他拿起那塊真的令牌,對著初升的朝陽,輕輕一晃。

奇跡發生了。

在令牌“催更”二字的角落裏,一個極其微小的“楊”字印記,在陽光下,反射出淡淡的金色光芒。

而那塊假的,卻什麽都沒有。

全場,瞬間安靜。

所有人都伸長了脖子,看著楊辰手裏的令牌。

“這……這是怎麽回事?”

楊辰朗聲道,“我登雲樓發出的每一塊令牌,都有獨家防偽印記,需要用特殊藥水浸泡,再對著光,才能看到。”

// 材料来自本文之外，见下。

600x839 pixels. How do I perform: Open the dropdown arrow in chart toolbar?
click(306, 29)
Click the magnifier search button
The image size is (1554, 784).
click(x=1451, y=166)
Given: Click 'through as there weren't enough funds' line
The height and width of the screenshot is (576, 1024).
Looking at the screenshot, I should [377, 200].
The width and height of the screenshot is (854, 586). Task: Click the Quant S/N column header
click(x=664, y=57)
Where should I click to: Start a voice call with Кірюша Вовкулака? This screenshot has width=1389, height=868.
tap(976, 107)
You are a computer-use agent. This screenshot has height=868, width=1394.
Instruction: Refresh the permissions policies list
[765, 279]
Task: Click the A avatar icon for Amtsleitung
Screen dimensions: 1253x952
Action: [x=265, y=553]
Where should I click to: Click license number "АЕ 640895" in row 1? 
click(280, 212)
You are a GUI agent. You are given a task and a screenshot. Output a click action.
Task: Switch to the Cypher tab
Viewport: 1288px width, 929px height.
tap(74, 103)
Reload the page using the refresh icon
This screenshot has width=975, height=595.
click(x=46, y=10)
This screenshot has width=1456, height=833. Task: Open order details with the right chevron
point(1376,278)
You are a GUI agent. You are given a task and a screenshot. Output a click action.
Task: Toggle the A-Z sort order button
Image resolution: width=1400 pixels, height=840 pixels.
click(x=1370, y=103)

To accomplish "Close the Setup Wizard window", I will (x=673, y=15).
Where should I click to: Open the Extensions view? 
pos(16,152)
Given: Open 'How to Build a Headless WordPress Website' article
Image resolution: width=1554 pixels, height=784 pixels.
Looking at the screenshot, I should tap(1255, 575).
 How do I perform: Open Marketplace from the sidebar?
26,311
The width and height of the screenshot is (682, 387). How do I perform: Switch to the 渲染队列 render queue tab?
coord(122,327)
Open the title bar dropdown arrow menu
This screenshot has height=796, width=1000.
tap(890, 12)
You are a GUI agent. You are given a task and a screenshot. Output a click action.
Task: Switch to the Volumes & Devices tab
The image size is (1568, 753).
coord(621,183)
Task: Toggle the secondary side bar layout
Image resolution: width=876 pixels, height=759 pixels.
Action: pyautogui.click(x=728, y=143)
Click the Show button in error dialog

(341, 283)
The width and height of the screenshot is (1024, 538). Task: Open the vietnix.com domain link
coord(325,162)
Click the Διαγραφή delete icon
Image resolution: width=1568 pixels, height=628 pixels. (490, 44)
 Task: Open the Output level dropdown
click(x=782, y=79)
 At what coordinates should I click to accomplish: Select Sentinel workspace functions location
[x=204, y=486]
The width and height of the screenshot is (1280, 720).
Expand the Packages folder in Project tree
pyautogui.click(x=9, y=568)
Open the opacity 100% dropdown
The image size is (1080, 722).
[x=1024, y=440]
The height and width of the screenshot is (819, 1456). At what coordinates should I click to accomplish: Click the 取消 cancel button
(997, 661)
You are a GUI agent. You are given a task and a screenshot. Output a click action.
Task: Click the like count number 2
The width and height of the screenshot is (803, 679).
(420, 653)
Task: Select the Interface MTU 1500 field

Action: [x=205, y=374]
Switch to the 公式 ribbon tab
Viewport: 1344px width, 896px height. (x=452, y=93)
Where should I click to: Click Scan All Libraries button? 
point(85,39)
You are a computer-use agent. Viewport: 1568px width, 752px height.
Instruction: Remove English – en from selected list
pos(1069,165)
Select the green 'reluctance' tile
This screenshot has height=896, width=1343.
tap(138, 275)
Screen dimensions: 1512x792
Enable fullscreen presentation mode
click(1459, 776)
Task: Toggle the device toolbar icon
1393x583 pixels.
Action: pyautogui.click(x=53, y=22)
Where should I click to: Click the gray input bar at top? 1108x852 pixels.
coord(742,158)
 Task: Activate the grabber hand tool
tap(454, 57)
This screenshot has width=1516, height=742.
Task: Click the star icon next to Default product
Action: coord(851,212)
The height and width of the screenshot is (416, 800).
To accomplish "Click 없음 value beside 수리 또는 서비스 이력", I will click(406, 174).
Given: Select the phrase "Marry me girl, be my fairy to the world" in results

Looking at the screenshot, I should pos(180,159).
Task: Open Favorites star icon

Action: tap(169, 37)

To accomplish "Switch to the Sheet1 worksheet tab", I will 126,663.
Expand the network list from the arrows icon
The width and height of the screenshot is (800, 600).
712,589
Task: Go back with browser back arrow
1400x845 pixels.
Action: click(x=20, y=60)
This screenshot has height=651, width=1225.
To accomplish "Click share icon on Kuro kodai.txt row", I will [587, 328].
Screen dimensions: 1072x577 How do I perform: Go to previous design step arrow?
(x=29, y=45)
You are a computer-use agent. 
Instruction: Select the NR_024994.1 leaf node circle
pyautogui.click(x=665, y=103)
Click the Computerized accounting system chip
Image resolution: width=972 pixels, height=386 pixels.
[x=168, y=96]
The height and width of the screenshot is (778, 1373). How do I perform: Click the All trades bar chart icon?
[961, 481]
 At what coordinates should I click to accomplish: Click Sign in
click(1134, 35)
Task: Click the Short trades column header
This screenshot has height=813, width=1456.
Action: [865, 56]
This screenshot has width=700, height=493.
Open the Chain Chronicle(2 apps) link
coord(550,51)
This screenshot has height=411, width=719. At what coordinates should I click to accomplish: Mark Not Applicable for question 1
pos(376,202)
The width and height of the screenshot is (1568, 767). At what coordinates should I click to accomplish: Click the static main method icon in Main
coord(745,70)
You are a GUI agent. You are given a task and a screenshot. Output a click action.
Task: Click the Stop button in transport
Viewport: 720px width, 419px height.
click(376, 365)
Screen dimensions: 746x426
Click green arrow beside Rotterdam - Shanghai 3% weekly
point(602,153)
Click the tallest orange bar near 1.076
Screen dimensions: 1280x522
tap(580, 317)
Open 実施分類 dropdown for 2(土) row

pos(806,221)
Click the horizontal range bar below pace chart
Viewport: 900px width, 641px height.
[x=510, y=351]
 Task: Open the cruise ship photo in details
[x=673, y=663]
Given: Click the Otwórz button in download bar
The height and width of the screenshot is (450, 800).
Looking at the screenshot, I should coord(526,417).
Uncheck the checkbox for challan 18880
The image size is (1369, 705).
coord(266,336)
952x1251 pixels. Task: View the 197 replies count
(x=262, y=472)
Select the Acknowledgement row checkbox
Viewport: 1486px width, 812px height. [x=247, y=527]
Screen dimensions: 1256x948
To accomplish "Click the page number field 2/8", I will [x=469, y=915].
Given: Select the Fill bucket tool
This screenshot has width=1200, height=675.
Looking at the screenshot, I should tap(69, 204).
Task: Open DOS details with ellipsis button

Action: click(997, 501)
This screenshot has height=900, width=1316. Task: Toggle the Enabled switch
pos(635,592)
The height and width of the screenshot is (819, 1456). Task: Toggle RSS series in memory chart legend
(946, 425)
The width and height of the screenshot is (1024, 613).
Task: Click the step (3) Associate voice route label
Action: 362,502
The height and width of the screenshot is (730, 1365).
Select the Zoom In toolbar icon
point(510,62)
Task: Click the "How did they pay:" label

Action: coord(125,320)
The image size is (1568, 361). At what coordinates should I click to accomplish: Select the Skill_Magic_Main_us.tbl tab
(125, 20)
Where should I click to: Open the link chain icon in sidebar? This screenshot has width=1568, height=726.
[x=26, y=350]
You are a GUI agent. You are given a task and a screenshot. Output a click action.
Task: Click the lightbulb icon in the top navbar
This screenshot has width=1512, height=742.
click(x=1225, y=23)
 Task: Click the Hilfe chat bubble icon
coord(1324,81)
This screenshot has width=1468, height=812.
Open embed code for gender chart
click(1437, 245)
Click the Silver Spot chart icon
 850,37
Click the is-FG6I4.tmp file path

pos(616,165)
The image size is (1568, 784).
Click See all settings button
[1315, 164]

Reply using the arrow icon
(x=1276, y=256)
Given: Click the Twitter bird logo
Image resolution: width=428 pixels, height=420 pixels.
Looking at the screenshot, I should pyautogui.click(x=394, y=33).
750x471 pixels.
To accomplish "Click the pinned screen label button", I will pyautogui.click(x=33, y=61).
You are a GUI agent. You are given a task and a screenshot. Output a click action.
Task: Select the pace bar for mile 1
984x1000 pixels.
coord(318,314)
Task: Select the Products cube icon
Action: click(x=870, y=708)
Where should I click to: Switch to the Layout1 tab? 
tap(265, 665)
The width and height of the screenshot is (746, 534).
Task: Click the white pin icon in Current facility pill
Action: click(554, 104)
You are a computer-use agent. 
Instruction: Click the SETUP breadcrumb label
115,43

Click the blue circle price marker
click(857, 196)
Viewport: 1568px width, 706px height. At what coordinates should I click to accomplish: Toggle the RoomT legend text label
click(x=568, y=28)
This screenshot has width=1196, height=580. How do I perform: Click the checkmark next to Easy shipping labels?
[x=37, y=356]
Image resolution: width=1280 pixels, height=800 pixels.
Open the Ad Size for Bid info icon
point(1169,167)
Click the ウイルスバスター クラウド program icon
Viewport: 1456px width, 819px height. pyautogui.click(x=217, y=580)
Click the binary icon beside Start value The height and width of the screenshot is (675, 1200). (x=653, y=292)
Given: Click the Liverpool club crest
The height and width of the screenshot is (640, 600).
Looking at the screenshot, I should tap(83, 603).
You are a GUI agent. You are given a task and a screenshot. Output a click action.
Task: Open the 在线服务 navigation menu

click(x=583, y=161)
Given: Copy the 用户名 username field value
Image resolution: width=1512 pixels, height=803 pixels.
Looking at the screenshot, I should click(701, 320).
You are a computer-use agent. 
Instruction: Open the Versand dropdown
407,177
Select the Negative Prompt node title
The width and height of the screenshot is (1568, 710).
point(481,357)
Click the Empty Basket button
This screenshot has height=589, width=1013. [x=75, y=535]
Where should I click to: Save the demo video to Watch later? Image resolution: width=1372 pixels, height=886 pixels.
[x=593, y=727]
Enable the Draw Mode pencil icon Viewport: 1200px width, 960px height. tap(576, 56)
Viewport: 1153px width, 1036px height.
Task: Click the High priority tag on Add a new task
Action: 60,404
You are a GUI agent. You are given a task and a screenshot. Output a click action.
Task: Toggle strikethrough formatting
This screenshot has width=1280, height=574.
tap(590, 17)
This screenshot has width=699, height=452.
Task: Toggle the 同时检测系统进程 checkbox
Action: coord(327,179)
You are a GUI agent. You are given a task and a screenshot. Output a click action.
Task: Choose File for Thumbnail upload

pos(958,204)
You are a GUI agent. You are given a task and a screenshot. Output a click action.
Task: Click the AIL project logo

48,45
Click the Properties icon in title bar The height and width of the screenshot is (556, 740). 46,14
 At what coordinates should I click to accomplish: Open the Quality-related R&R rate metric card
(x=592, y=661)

“諸位手裏的,若是有這個印記,楊某二話不說,請各位進店,好茶好水招待!”

“若是沒有……”

楊辰的目光,緩緩掃過人群前排那幾個鬧得最凶的壯漢。

“那可就有意思了。”

那些壯漢的臉色,一下子變了。

他們下意識地想把手裏的假令牌藏起來。

楊辰卻認出了他們。

這些人,不全都是楊家的家丁護院嗎?

他瞬間就明白了。

楊文。

除了那個蠢貨,沒別人了。

人群也反應了過來,這分明是有人故意來砸場子!

“抓住他們!這群騙子!”

“敢來登雲樓鬧事,把他們送去見官!”

眼看群情激奮,那幾個家丁護院腿都軟了。

楊辰擺了擺手,示意大家安靜。

他看著那幾個家丁,笑得像隻狐狸。

“各位,送官多麻煩。”

他轉頭對穀雨喊道,“穀雨,去後廚,把咱們新醃的那壇朝天椒,給我端出來!”

“一人一碗!”

“吃不完,誰也別想走!”

那幾個家丁的臉,瞬間綠了。

登雲樓的朝天椒,那可是能辣死人的!

其中一個膽子大的,梗著脖子喊道,“你敢!我們……我們是楊府的人!我們三少爺是楊文!”

“哦?”楊辰走到他麵前,拍了拍他的臉。

“楊文是你們的主子。”

“那我楊辰,就不是了?”

聲音不大,卻像一記驚雷,在所有人耳邊炸響。

眾人看著眼前這個笑眯眯的少年,心中隻有一個念頭。

楊家大少爺真的變了。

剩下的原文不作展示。